Weschester, NY - U.S. Diamond Thief Caught, Is Also Wanted In Largest Heists In Australia
Where is Steven Spielberg when you need him?
That’s what Moshe Tsitsaushivili, a suspected diamond thief, wants to know after learning today that he may be wanted for one of the biggest diamond heists in the history of Sidney, Australia.
Already suspected of stealing diamonds in five U.S. states, [reported by VIN News] the 41-year-old jeweler buried his head in his hands this afternoon when shown a report that he may also be wanted for a $1.5-million heist in New South Wales.
“My life is over, man,” he said during an interview at the Westchester County jail, where he’s being held for a 1989 theft in Yorktown. “My life is over, finished, done.”
He said he has only one hope, that Spielberg would make a movie about him, starring him. He asked a reporter to contact the Academy Award-winning director, saying he wants to share everything about his life of crime. He said he’d use proceeds from the movie to pay off all of his victims.
“Contact Steven Spielberg,” he pleaded. “He would be my ticket out of here; so I can pay all these people back, so I could make a lot of money and never touch diamonds again.”
Tsitsaushivili admitted to the U.S. thefts during an interview last week, but refused today to comment on the Australian heist in 1997 that eclipsed all of them.
Westchester County police said they believe he had spent time in Australia during his 18 years as a fugitive, but haven’t confirmed his involvement in that case, which was described on a crime site on the Internet.
Local police have notified Australian authorities that they have him in custody, but have not yet heard back, said county police spokesman Kieran O’Leary.
Tsitsaushivili, a twice-divorced father of two who comes from the former Soviet Republic of Georgia, was arrested last month at the U.S.-Canada border near Buffalo.
He had been on the run since the late 1980s, facing arrest for allegedly scamming U.S. jewelry dealers out of tens of thousands of dollars worth of diamonds. Presenting himself as a diamond setter in search of work, he’d walk into jewelry stores, demonstrate his skills, then secretly pocket the stones and walk out, never to be seen again, police said.
He spent nearly two decades traveling between New York City, Israel and Australia, he said.
He said he decided to give his real name during his last trip because he was finally ready to surrender. His goal, he said, was to appease his first ex-wife, who lives in New York, in hopes that they could eventually reunite.
But he said yesterday that his lawyer contacted the woman and she had no interest in talking to him.
“She got remarried and she doesn’t want to have anything to do with me,” he lamented. “But I love her anyway. I always did, for eternity.”

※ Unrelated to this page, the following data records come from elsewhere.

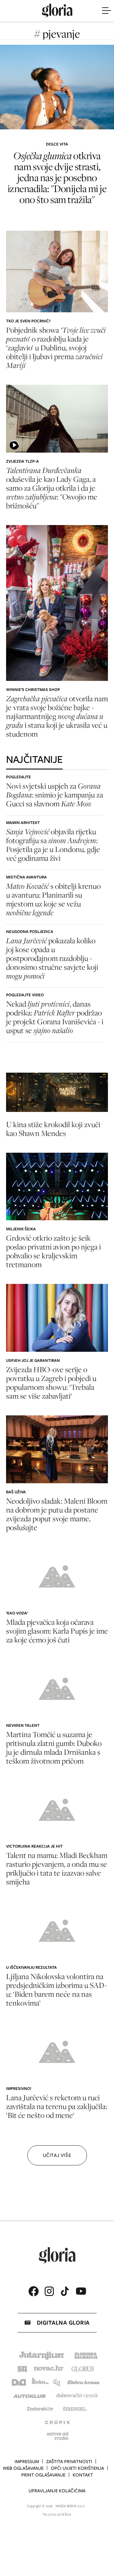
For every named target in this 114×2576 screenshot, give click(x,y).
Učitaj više (57, 2155)
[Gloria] (57, 11)
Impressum (27, 2461)
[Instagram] (49, 2291)
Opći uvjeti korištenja (77, 2468)
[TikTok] (65, 2291)
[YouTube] (81, 2291)
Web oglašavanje (23, 2468)
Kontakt (83, 2475)
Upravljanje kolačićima (57, 2490)
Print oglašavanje (43, 2475)
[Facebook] (33, 2291)
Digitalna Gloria (63, 2322)
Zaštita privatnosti (69, 2461)
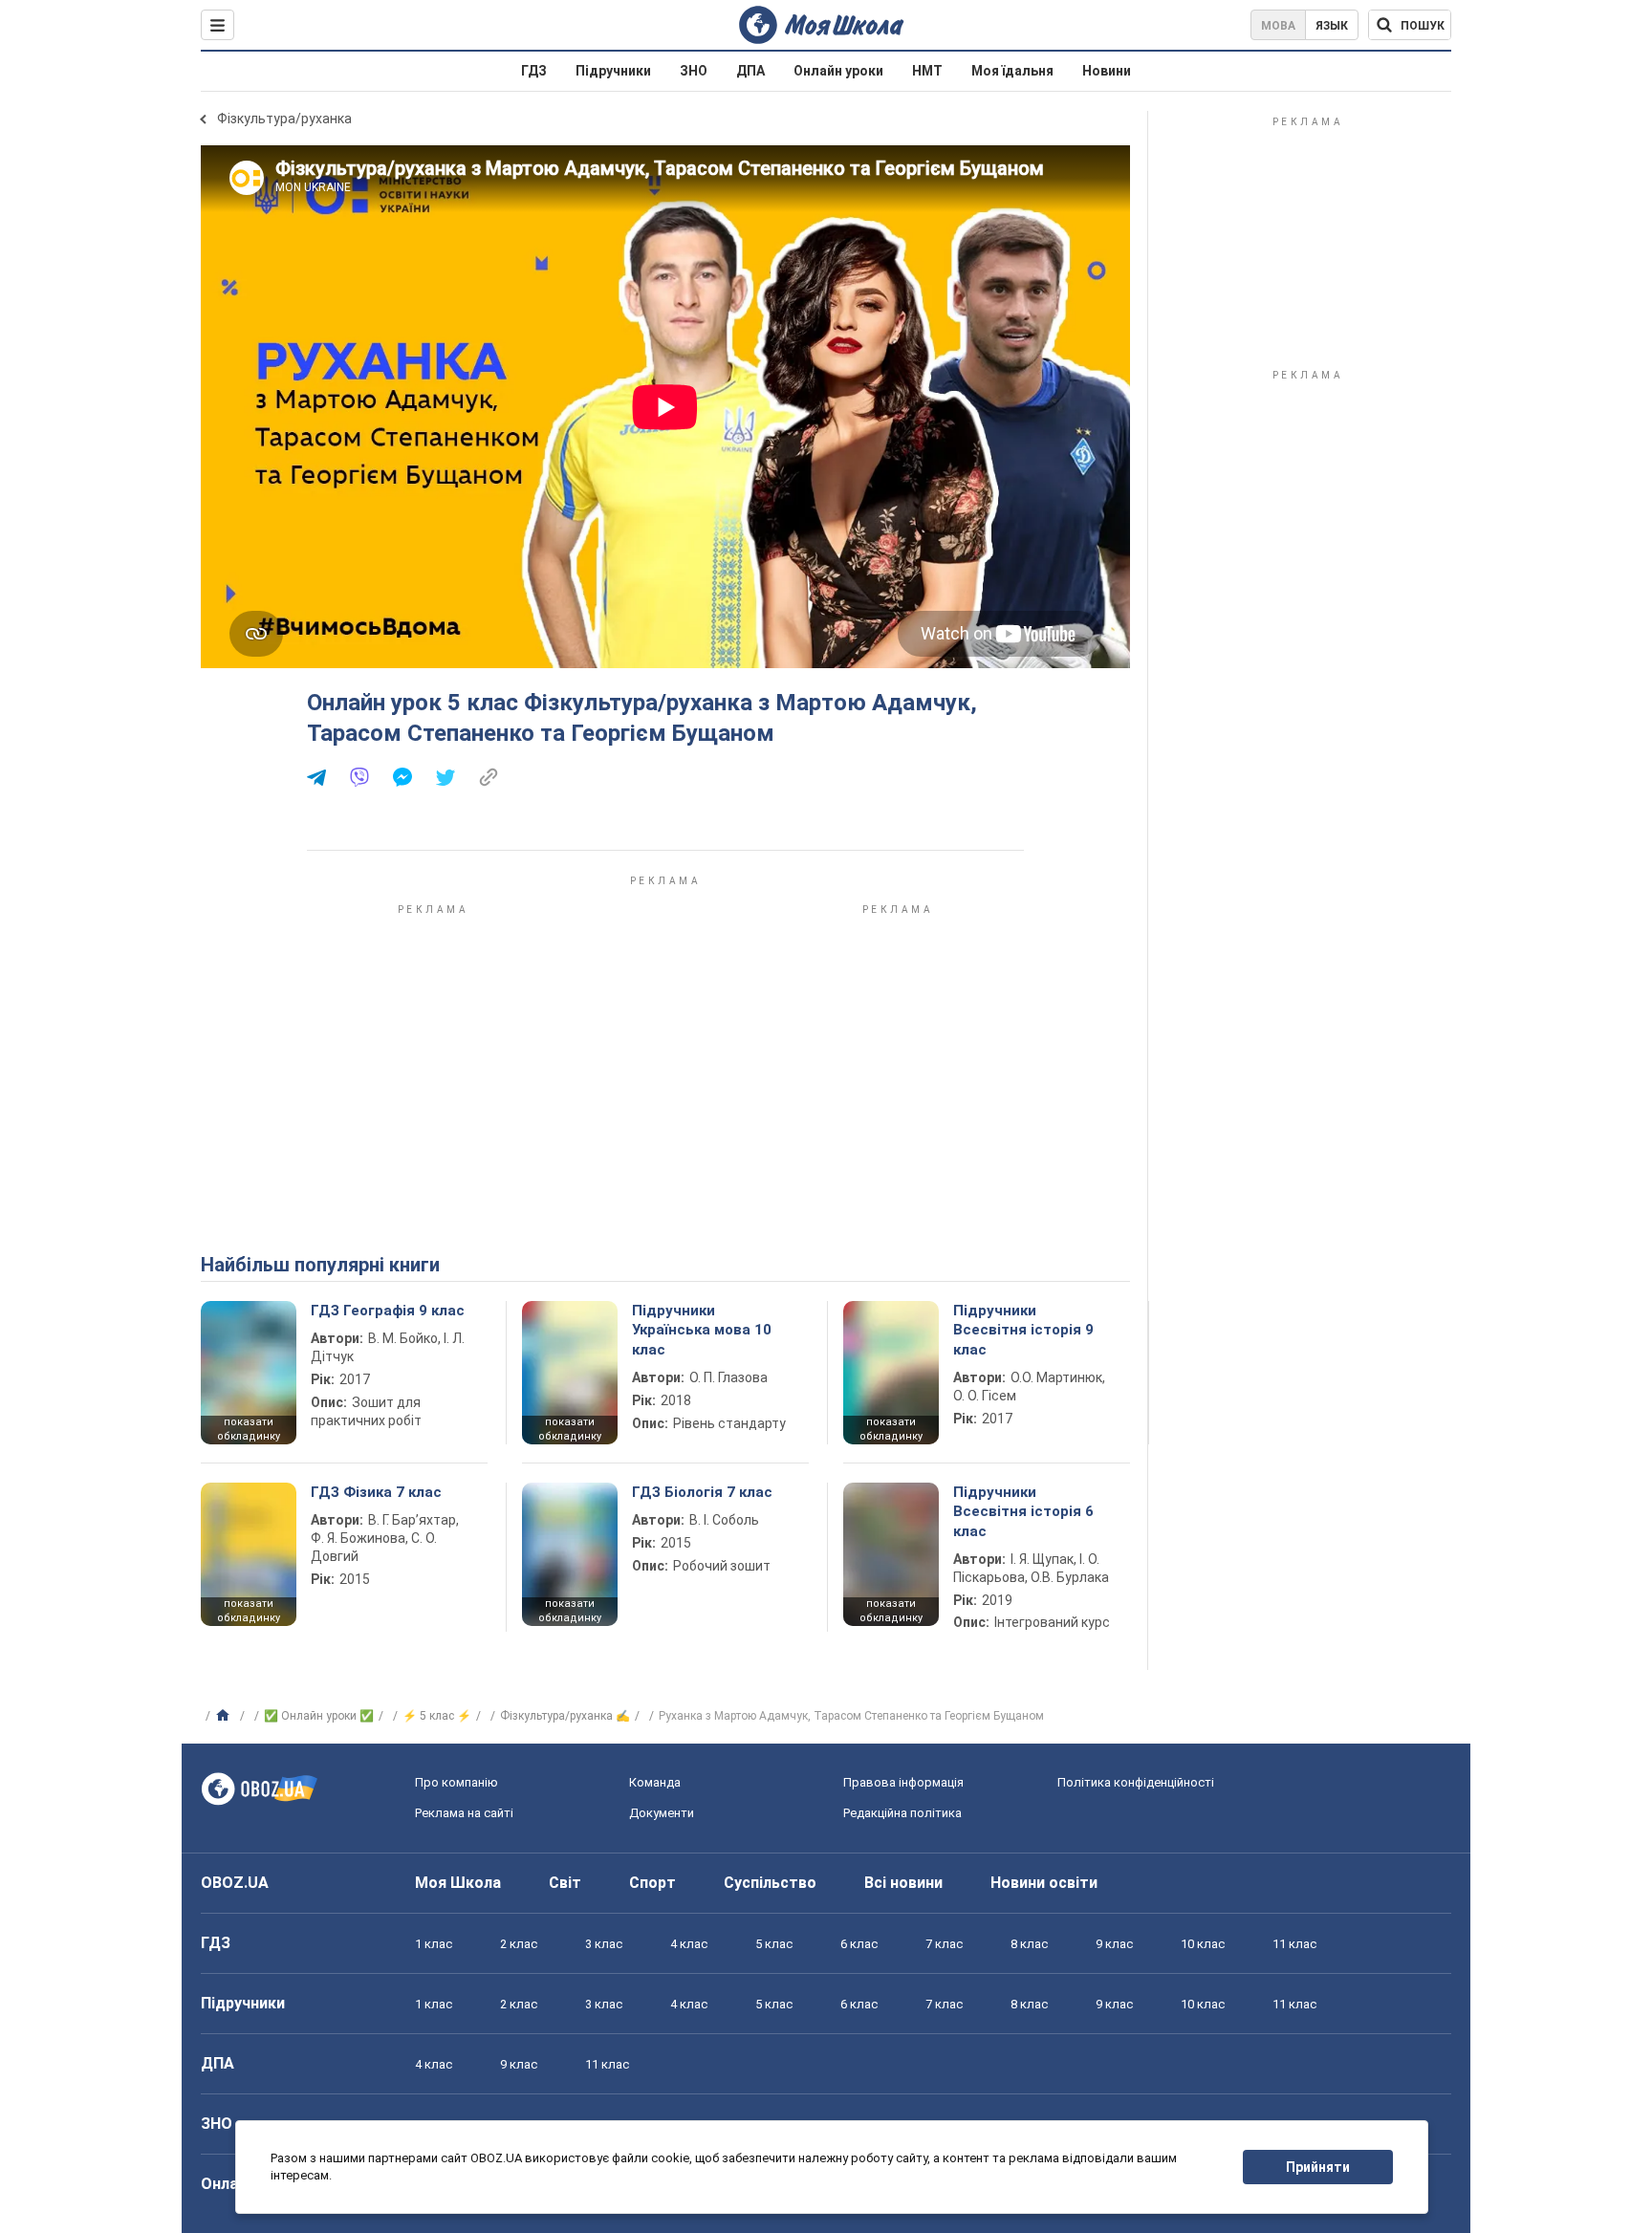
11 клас (1294, 1944)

During last week’s interview, he told a story about meeting a Canadian director who offered him a role in a movie about a diamond thief in search of the world’s largest black diamond. He said it was to feature Madonna and involve Spielberg.
Today, Tsitsaushivili stuck to that story, though there is no record of such a movie in the works. At the same time, he appealed for Spielberg to come see him so he could pitch his life story as a movie. This, he said, would be his ticket out of jail.
Of course, he has a few other details to tend to. He is being held without bail on a felony grand larceny charge in the Yorktown case, and is also wanted by police in Maryland, New Jersey, Pennsylvania and Ohio.
Howard Biffer, owner of the Yorktown store in question, was more surprised than anything else at the arrest of the man accused of scamming his family out of $30,000 to $35,000 in diamonds.
“It doesn’t matter to me if people get caught doing what they’ve done bad. God gets you anyway,” said Biffer, owner of Lourdes Flyfishing and Jewelry in Jefferson Valley. “I knew from the day he did that to our family; I knew one day he’d pay.”
Biffer, 55, just didn’t think it would take 19 years. He followed the pursuit of Tsitsaushivili closely for a few years, but said he grew disgusted that police couldn’t catch him.
Tsitsaushivili is due in Westchester County Court on Dec. 17.